The task:
Transcribe the portion of the Michigan bed-and-breakfast article between "The Chateau Chantal" and "wines and spirits.", inclusive.

What do France, forest immersion and The Lord of the Rings have in common? All are themes of Michigan bed and breakfasts that combine agriculture and accommodation to teach lodgers about local foods and beverages and the work of making them.

Cheers to Agriturismo

“My dad was fond of using the term ‘agriturismo’ in its European form when we started, and this really was the first of its kind in the Midwest,” says Marie-Chantal Dalese, president of Chateau Chantal Winery and Inn.

One of only a couple of Old Mission Peninsula Wine Trail wineries at its opening in 1993, the 75-acre venue was the first to have an inn. The French-style structure now has 12 guest rooms, all named for impressionist artists, and most master suites include a bedroom, bathroom, sitting area, and private patio or balcony, ideal accommodation for a great bed and breakfast experience.

The Chateau Chantal Winery and Inn in Traverse City.
©Journal Communications/Nathan Lambrecht

From those rooms, guests look out upon the vineyard, where riesling, chardonnay, pinot grigio and other varieties grow. They are bottled as single varietals or blends. Chateau Chantal produces 35 different wines and spirits.

Provided information:
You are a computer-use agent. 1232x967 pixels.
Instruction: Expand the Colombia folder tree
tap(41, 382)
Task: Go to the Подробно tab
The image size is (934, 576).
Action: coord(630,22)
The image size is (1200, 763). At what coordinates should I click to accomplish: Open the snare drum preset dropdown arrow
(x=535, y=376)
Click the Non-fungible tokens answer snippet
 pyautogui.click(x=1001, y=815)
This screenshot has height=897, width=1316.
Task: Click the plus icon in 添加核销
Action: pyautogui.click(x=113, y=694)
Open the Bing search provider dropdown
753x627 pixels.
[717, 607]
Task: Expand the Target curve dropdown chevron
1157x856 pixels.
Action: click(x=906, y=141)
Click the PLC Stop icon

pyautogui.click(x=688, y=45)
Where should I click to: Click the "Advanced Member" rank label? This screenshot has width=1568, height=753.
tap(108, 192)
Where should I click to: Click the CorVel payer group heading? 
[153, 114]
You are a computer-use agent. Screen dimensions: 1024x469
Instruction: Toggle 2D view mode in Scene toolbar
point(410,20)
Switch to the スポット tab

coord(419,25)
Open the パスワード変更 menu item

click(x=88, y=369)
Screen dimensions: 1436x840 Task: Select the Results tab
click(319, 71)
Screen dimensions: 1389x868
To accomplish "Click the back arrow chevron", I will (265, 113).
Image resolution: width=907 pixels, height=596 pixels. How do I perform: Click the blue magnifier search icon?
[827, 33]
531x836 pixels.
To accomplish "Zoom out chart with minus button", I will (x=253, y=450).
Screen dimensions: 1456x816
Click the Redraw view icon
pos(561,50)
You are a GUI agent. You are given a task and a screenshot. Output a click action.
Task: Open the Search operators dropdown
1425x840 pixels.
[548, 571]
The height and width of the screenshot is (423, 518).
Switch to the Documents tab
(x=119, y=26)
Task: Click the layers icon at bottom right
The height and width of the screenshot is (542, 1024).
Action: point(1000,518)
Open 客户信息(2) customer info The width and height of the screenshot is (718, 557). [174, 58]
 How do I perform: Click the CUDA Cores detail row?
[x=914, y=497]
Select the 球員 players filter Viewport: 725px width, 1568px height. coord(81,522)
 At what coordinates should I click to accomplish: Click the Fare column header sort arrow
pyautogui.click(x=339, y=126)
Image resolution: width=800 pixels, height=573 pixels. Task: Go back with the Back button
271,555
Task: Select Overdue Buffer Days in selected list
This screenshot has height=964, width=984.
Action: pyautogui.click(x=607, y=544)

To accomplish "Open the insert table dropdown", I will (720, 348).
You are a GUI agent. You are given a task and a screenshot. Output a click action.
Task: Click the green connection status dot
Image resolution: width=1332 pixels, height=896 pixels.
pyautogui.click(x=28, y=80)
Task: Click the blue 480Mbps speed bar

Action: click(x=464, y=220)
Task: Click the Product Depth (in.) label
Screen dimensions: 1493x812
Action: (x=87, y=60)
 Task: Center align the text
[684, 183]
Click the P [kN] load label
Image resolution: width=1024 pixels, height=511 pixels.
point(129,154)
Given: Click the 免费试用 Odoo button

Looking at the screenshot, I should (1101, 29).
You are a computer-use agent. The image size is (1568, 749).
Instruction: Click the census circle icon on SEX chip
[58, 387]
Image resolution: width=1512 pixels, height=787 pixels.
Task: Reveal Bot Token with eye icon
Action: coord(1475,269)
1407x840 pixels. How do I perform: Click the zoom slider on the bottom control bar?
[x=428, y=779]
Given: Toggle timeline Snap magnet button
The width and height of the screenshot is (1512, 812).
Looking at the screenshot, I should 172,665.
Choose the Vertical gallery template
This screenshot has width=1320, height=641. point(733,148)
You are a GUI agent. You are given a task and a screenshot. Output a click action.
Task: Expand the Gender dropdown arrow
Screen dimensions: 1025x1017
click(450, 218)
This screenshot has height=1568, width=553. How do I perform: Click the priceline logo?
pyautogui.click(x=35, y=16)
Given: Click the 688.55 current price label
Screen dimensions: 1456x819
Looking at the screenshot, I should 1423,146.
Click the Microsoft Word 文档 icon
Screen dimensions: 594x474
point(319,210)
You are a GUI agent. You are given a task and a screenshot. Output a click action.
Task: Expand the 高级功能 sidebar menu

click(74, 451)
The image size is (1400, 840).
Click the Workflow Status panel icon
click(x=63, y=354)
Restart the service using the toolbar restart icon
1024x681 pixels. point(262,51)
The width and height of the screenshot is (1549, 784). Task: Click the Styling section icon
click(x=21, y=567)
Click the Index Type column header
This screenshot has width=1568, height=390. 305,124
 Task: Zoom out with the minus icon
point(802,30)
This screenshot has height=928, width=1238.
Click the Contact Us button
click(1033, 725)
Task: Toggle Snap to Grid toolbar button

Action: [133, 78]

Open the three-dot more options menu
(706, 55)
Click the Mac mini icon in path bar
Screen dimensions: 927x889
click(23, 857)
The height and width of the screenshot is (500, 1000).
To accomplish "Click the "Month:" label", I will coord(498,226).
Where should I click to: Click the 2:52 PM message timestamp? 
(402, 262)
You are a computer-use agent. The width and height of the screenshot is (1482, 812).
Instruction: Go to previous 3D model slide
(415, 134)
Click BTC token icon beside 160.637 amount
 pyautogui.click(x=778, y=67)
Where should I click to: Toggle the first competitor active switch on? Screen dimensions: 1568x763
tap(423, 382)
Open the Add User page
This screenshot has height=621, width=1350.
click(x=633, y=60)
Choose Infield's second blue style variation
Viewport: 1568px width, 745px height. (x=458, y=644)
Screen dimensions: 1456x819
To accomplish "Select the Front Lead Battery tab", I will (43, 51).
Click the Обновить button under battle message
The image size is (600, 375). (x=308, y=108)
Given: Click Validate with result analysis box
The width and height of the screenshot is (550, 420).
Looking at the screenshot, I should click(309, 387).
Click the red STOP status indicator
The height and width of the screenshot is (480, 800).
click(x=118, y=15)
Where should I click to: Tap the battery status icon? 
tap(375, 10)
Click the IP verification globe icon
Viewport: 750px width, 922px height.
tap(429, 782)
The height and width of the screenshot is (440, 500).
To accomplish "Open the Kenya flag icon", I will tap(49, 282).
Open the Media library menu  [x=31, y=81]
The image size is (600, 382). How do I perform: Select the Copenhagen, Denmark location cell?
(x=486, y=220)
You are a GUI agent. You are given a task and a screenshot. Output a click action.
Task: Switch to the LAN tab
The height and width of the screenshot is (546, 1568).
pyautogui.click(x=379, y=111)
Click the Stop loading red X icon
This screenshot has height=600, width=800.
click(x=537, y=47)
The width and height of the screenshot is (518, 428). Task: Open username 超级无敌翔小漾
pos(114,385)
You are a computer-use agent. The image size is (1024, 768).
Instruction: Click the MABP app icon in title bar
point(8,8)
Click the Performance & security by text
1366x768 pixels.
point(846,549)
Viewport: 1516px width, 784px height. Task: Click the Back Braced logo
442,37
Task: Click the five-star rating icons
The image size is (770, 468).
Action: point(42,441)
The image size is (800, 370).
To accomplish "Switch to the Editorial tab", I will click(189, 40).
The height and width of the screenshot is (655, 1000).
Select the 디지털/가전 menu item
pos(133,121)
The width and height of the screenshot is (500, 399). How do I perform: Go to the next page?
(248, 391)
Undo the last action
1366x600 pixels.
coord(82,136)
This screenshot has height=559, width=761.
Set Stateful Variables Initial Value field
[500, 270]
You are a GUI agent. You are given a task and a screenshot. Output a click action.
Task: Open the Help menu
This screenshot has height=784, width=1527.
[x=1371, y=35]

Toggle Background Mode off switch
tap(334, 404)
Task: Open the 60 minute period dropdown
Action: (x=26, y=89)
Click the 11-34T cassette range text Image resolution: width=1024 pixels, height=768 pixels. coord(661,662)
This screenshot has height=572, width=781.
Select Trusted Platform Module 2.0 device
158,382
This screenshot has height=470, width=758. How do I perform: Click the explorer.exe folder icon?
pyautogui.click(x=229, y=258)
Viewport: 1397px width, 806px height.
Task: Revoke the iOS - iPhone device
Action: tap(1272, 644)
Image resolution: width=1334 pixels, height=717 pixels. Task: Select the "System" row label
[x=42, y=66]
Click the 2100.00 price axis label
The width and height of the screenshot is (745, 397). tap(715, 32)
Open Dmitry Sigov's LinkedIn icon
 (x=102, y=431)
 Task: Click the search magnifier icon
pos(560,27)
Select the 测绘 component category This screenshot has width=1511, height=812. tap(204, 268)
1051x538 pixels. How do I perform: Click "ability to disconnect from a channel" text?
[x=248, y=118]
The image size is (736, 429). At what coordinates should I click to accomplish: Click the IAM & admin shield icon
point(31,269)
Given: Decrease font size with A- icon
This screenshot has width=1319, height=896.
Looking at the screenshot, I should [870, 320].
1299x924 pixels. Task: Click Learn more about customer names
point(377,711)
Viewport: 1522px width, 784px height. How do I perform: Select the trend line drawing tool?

Answer to this task:
The Chateau Chantal Winery and Inn in Traverse City.
©Journal Communications/Nathan Lambrecht

From those rooms, guests look out upon the vineyard, where riesling, chardonnay, pinot grigio and other varieties grow. They are bottled as single varietals or blends. Chateau Chantal produces 35 different wines and spirits.